É imprescindível blindar os pilares que sustentam essa competitividade, de forma a cumprirmos as metas claramente descritas no programa RenovaBio e atingirmos os compromissos de reduções de emissões firmados pelo País, no acordo de Paris. Os desafios são imensos, e, como se não bastassem todos os entraves políticos e outros interesses, os fatores climáticos e financeiros dos últimos anos retardaram a recuperação do crescimento da oferta de matéria-prima.
 
O cenário é, ao mesmo tempo, fascinante e desafiador. Sendo o Brasil um importante ator do mercado mundial de açúcar, o crescimento da demanda mundial nos próximos anos exigirá uma oferta maior de produto. Compartilhando da mesma matéria-prima para a produção de etanol, a arbitragem de preços entre eles, para os próximos anos, será muito acirrada.

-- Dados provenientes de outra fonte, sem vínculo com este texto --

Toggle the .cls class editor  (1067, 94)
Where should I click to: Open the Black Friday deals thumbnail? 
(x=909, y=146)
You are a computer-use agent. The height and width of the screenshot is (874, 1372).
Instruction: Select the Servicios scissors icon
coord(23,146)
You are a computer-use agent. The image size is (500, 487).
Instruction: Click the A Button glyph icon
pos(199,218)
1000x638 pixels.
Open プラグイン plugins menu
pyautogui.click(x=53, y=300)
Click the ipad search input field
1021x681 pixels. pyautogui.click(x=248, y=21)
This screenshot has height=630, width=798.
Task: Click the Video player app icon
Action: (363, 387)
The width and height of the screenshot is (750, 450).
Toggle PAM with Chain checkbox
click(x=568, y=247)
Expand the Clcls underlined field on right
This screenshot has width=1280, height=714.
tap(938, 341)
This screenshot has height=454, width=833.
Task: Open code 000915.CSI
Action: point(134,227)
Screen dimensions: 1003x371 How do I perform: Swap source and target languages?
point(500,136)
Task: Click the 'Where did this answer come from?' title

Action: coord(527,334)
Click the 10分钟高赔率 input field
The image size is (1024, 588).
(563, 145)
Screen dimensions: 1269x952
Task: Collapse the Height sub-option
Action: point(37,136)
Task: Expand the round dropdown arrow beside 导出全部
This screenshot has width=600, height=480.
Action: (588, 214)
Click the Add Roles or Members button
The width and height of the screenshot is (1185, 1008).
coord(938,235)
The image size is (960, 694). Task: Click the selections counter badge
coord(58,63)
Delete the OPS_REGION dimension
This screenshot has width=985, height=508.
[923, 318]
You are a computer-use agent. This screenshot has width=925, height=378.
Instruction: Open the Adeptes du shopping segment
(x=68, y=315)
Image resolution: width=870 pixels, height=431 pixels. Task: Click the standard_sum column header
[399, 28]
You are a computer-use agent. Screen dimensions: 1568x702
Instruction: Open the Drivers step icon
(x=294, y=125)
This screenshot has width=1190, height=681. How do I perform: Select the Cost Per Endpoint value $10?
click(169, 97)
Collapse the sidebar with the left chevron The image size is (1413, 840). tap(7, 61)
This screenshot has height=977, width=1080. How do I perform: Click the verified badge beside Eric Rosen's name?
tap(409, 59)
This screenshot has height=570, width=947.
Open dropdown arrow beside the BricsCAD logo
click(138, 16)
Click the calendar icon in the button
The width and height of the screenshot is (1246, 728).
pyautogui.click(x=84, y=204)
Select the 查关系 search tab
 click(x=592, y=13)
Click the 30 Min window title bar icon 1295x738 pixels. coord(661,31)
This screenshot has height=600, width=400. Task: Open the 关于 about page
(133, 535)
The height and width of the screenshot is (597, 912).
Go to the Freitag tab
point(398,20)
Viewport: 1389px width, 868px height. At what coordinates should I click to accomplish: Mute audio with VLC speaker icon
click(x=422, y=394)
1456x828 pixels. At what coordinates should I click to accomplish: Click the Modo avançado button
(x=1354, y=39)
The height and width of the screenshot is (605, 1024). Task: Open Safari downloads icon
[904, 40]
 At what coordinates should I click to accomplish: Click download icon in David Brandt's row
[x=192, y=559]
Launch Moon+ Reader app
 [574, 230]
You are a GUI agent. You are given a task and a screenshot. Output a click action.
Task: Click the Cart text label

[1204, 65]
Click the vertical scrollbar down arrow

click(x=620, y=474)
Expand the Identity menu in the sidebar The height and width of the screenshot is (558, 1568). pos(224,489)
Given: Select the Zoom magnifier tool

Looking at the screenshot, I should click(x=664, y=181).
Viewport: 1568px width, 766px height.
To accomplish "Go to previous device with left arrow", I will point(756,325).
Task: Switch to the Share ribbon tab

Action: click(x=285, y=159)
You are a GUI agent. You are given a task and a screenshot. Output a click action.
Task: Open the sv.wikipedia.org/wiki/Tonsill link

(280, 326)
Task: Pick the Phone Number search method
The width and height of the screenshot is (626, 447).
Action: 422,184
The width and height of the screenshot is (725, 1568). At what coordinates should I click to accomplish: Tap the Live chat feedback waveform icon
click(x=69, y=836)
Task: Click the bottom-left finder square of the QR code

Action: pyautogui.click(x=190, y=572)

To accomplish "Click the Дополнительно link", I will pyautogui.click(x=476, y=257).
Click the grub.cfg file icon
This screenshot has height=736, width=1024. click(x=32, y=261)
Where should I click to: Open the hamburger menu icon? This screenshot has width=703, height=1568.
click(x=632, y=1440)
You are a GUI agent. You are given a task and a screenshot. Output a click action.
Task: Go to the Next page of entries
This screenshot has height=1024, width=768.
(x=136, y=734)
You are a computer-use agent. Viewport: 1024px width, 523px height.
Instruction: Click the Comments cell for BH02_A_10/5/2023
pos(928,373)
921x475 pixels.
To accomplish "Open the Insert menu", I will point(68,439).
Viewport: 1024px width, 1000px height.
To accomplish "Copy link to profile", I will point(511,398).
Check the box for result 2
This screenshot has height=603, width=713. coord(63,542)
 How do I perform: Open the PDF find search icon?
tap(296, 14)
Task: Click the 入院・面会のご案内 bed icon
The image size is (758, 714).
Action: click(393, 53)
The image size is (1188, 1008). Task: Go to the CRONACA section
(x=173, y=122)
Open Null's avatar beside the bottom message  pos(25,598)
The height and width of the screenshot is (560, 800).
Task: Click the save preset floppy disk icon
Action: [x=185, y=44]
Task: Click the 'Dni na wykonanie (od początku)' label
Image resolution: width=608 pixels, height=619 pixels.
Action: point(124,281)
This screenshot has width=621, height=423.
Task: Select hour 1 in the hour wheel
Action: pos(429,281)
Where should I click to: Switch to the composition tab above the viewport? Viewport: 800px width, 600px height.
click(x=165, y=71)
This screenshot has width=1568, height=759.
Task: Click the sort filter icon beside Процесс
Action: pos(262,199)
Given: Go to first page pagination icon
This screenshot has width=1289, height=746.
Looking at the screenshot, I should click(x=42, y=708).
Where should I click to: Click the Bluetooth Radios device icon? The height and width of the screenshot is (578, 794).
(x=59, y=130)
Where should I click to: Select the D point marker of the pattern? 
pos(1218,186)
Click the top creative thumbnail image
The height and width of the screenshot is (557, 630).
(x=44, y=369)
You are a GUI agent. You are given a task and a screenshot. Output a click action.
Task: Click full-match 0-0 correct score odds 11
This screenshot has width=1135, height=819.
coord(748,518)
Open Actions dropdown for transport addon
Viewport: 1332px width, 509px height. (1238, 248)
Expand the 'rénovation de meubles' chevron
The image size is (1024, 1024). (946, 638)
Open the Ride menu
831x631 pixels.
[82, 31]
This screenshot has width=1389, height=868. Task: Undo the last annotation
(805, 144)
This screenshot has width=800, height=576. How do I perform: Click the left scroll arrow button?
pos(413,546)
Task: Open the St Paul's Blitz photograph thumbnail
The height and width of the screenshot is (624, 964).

Cabe ao setor buscar o equilíbrio para que possamos atender aos dois mercados de forma consistente e segura, alimentando o crescimento sustentável de toda a cadeia sucroalcooleira, em busca de aumento da produtividade e de inovações. Temos uma forte  concorrência com os grãos, igualmente importantes impulsionadores do crescimento do agronegócio, que concorrem com as mesmas infraestruturas de transporte, armazéns e terminais.
 
Os cenários de preços de petróleo ainda estão difusos, em decorrência das turbulências mundiais recentes, que afetaram a economia mundial de forma jamais vista. A redução gradual da inflação e, por consequência, dos juros, deve trazer um crescimento à economia mundial e um reposicionamento dos preços do petróleo.
 
Diferente de décadas anteriores, agora temos um direcionador muito forte, que é a inevitável ameaça da mudança climática, a qual não será resolvida queimando indiscriminadamente combustíveis fósseis, por mais atrativos e acessíveis que possam parecer. O relógio da humanidade não pode esperar, e os biocombustíveis são a transição imediata disponível para mitigar os danos já causados. Qualquer atraso na adoção de uma política consistente poderá ser irreversível.

Os biocombustíveis são uma realidade, e o Brasil está muito bem-posicionado. Tal condição favorece a atração de grandes investimentos, pois temos as condições climáticas, geográficas, humanas, técnicas e competência para assumirmos esse papel de protagonista no cenário mundial.

Essa história que começou por um fator externo há cinquenta anos, agora está consolidada, e nem por isso está imune a ataques destinados a desestabilizá-la. Com a resistência de todos os agentes, enxergamos forte potencial desse relevante setor para escrever um novo capítulo nos próximos anos.